**EXCERPT**.
Segment Open
I'm not sure one can describe the 'conciousness' of the "unconscious" mind, as you have. Another way of looking at it is that the problem is one of accessing stored information, as opposed to distinguishing between subconcious/repressed/conscious. Memory enhancement programs often discuss this issue--they make an analogy to a messy file cabinet, and argue that one can retrieve memorized data better by developing a 'better file system'. In other words, focusing on the question of accessing stored information that's always there in pristine form.
I personally am not fully convinced of the distraction hypothesis, as you know. I know it's a subtle distinction, but i think it could just as easily be described as something that doesn't necessarily distract, but which occupies our thoughts. This is more in line with the Scott Brady metaphor of a volcano erupting. The eruption is most definitely a distraction, but that's not the purpose of the eruption, its simply a consequence of a build-up of repressed emotions. |
gezondheid |
Posted - 10/19/2007 : 12:38:10 Shawn,
I think not all of these emotions/feelings/thoughts that are down there sill have the same loading like on the moment they were generated. They have different levels. The ones that are acknowledged and worked through will not cause much trouble. By consciously dealing with them the loading gets much lesser. The memory is still there, you can even recall the feeling but the major conflict is almost gone.
Segment Closed
**EXERCISE INSTRUCTIONS**. Translate this sentence from the forum discussion on the unconscious mind into Spanish: "The memory is still there, you can even recall the feeling but the major conflict is almost gone." The data that comes next has no connection to the forum discussion above.

**THE DATA**.
Segment Open
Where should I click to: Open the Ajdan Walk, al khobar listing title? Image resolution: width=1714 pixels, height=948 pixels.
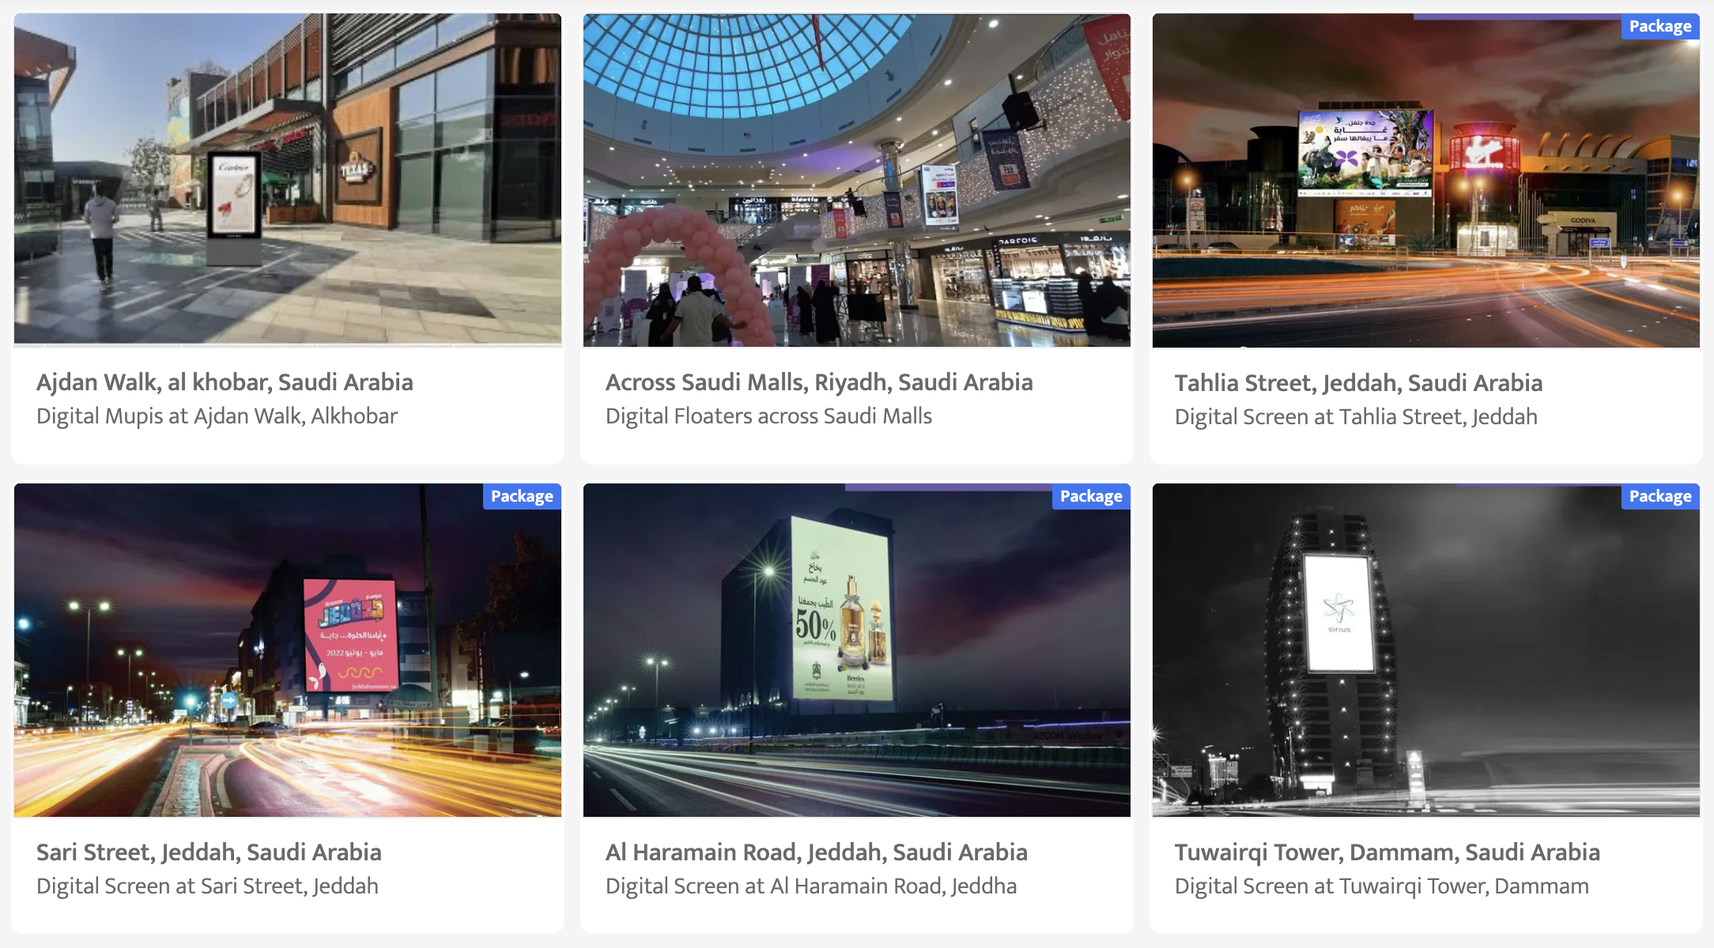tap(225, 382)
Segment Closed
**RESPONSE AREA**. El recuerdo sigue ahí; incluso puedes evocar el sentimiento, pero el conflicto principal casi ha desaparecido.